Texte source:
J'écoutais d'une oreille distraite. Mais surtout, j'étais tout à mon incompréhension.

Qu'un gars à la tête d'une entreprise prospère, apprécié dans son milieu, qui a la vie devant lui, décide de tenter de devenir député, une voie rapide vers les maux de tête, les cheveux gris et un espace dans le carré de Chapleau, ça me dépasse.

Je ne suis pas le seul : «Je suis fier de le voir faire le saut, m'a dit Pierre Rodrigue, vice-président des ventes chez Astral Radio, qui n'est pas un de ses amis et qui l'a côtoyé à l'ADISQ. Moi, je n'aurais pas ce courage, celui de me faire lancer des insultes sept jours sur sept !»

Je dois dire qu'Yves-François me cassait toujours les pieds avec la politique. Gérant de vedette, il jouait en plus les gérants d'estrade, commentait les déclarations des politiciens et les soubresauts de la politicaillerie. Il était comme 99 % des gens, quoi.

Et là, il passe des paroles aux actes et il fait le saut en politique ?

De patron discret d'une agence qui ne devait rien à personne, il va (peut-être) devenir l'esclave de soupers-spaghettis et de la discipline de parti ?

Bravo. Respect.

Énoncé:
Recopiez mot pour mot l'extrait entier sur le saut en politique d'Yves-François.

Lignes de données:
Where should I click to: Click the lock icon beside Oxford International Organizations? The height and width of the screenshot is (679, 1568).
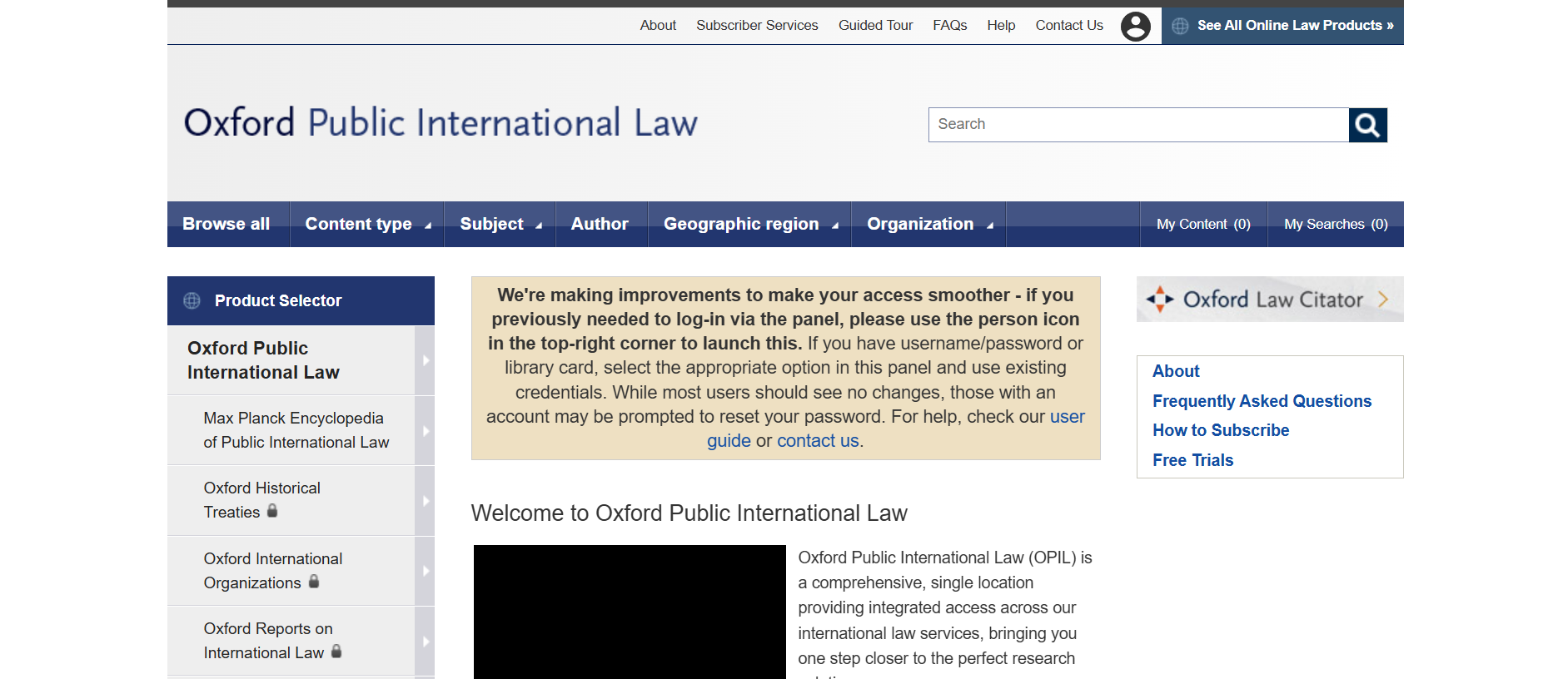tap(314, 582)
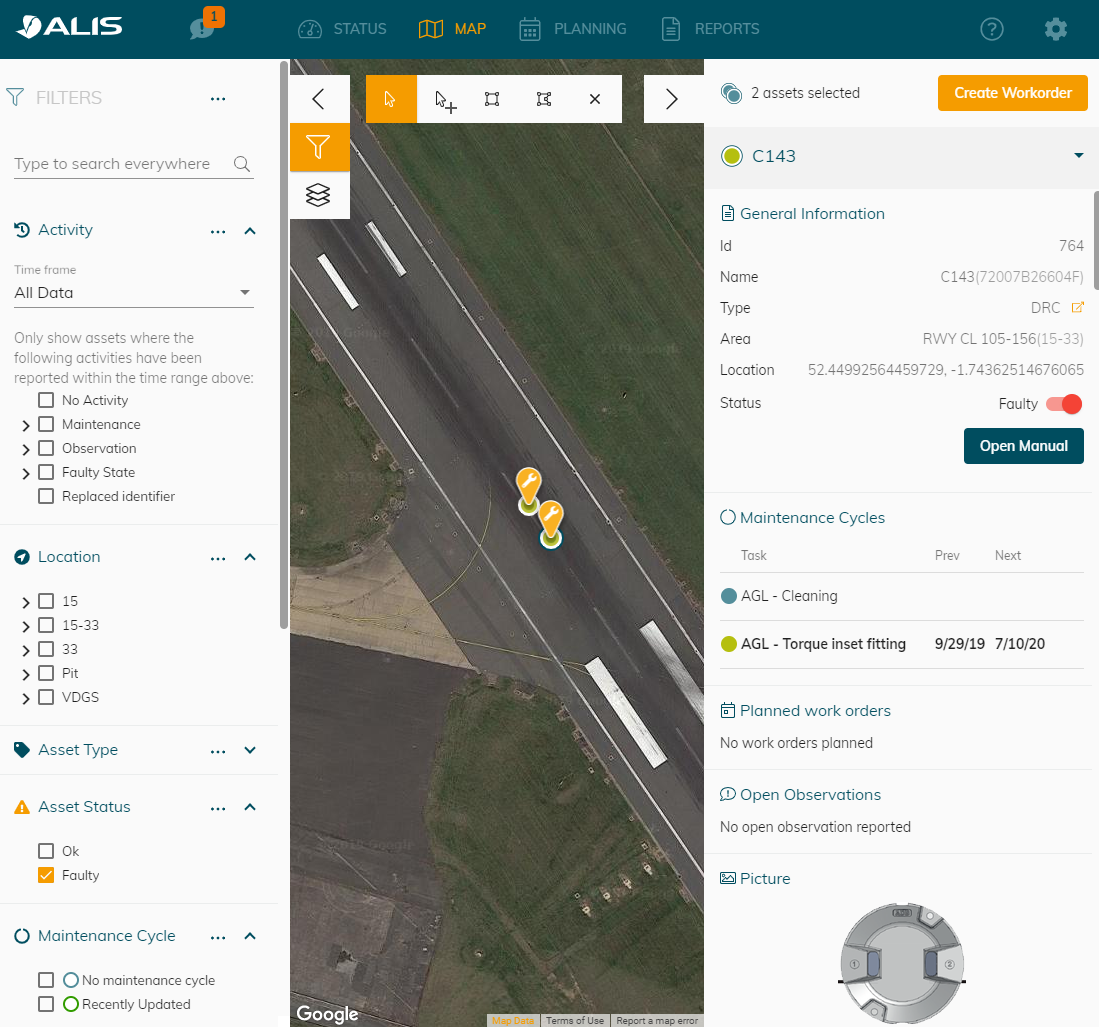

Solution:
J'écoutais d'une oreille distraite. Mais surtout, j'étais tout à mon incompréhension.

Qu'un gars à la tête d'une entreprise prospère, apprécié dans son milieu, qui a la vie devant lui, décide de tenter de devenir député, une voie rapide vers les maux de tête, les cheveux gris et un espace dans le carré de Chapleau, ça me dépasse.

Je ne suis pas le seul : «Je suis fier de le voir faire le saut, m'a dit Pierre Rodrigue, vice-président des ventes chez Astral Radio, qui n'est pas un de ses amis et qui l'a côtoyé à l'ADISQ. Moi, je n'aurais pas ce courage, celui de me faire lancer des insultes sept jours sur sept !»

Je dois dire qu'Yves-François me cassait toujours les pieds avec la politique. Gérant de vedette, il jouait en plus les gérants d'estrade, commentait les déclarations des politiciens et les soubresauts de la politicaillerie. Il était comme 99 % des gens, quoi.

Et là, il passe des paroles aux actes et il fait le saut en politique ?

De patron discret d'une agence qui ne devait rien à personne, il va (peut-être) devenir l'esclave de soupers-spaghettis et de la discipline de parti ?

Bravo. Respect.